Costruzione dal basso e quinti e braccetto
«È cambiato il lessico ma non la sostanza. C’è una generazione che non ha mai visto l’Italia giocare i mondiali, la maglia azzurra deve essere un onore ma mi chiedo, come si chiedono tutti, perché i ragazzi dell’Under 18 e 20 che vincono titoli europei contro grandi avversari poi spariscono nei club di serie A?».
Nel 1978 la storia fu diversa.
«Non ero titolare fisso nella Juve, poi il Trap decise di cambiare spostando Claudio (Gentile) a destra, Cuccu (Cuccureddu) più avanti e io trovai il posto a sinistra. Bearzot volle inventarsi la nazionale B, fummo convocati Rossi e io per l’amichevole di Verona contro la rappresentativa della Lega scozzese».

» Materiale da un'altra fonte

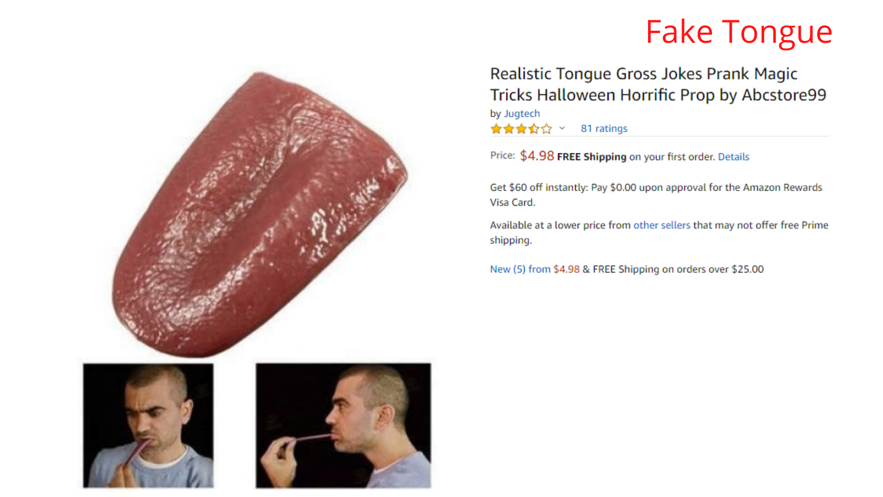
Task: Click the $4.98 price text
Action: [x=537, y=156]
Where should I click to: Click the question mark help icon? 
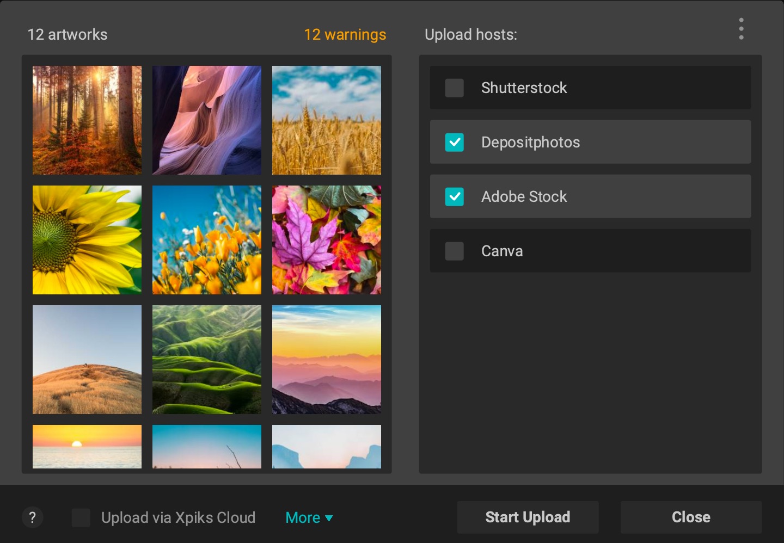tap(33, 517)
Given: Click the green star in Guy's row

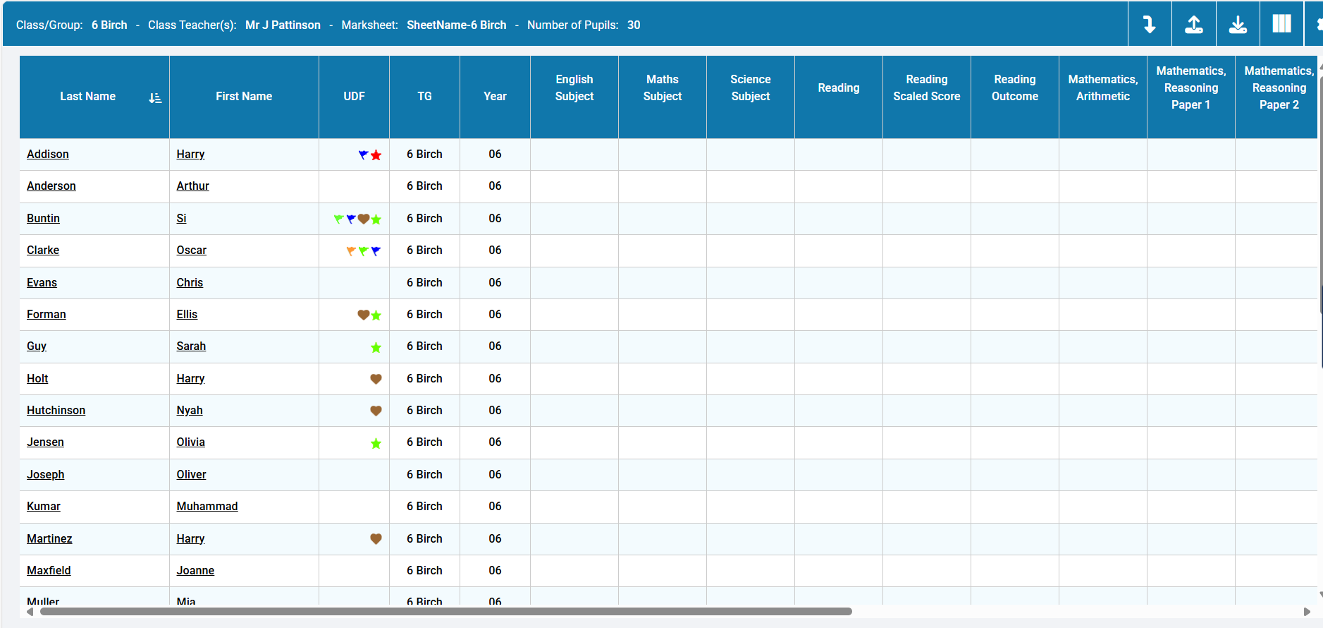Looking at the screenshot, I should pyautogui.click(x=376, y=347).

Formazione: Paolo Conti, Cuccureddu, Bellugi, Cabrini, Oriali, Manfredonia, Pin, Pecci, Novellino, Pruzzo, Rossi.
«A fine partita, lungo il corridoio verso lo spogliatoio, Bearzot venne vicino a me e a Paolo: ‘voi due venite in Argentina ma non dite nulla a nessuno’. Avevo 19 anni. Quella nazionale era più forte di quella che vinse il mondiale quattro anni dopo».
Sicuro?
«Eravamo 11 della Juve, 9 del Toro, più Antognoni, Bellugi e Paolo Rossi, un blocco fortissimo, forte fisicamente, quando battemmo l’Argentina capimmo di avere grandi speranze ma non avevamo la personalità ancora definita».
Quella dell’82?
«Più fisica, più consapevole delle proprie possibilità, più intelligente, con Bearzot che ci suggerì di non seguire i giornali o le tivvù e di badare soltanto al campo, al resto avrebbe pensato lui e soltanto lui».

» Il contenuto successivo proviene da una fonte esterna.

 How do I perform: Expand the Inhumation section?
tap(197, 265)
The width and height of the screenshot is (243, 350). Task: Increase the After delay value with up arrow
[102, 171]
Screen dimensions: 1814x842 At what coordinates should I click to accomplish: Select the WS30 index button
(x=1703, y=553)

Tipo il rigore sbagliato in finale.
«Me lo ricordano tutti, dovunque io mi presenti, mai un calciatore ha sbagliato un rigore in una finale mondiale nei 90 minuti. Nessuno dei miei compagni mi disse nulla, nemmeno un cenno. Quando, dopo l’intervallo, suonò il campanello per segnalarci di tornare in campo sentii una mano sulla spalla, mi voltai, era Bearzot, ero preoccupato, chissà che stava per dirmi, mi spinse al muro e, con tono severo non hai capito niente, ora torna in campo perché il mondiale lo vinciamo noi».
E oggi che accade?
«Nel calcio giovanile il livello tecnico è peggiorato sensibilmente con atleti dal fisico bestiale, se arriva uno alto solo un metro e settanta viene bocciato, si scelgono i muscoli e non la sensibilità dei piedi».
Mancini dovrà lavorare in questo senso.
«Gli auguro di fare bene ma prevedo la solita guerra tra club e nazionale, le società non aiutano mai il ct, preferiscono investire in calciatori sconosciuti però stranieri, siamo dietro Inghilterra, Spagna, Francia, Germania e Portogallo».
Soluzioni?
«La federazione deve imporsi, ci vuole una svolta politica e tecnica, libera circolazione dei lavoratori secondo norme europee ma in campo devono essere utilizzati come minimo 6 italiani, cioè una prevalenza del nostro patrimonio. Ma la squadra di calcio oggi è parte del business dei proprietari, si pensa ai ricavi, ai soci azionisti, la nazionale crea fastidi».
C’è un altro Cabrini in circolazione?
«Mmh... Palestra non è male in questo calcio modesto, ora in Premier capirà la differenza e potrà migliorare».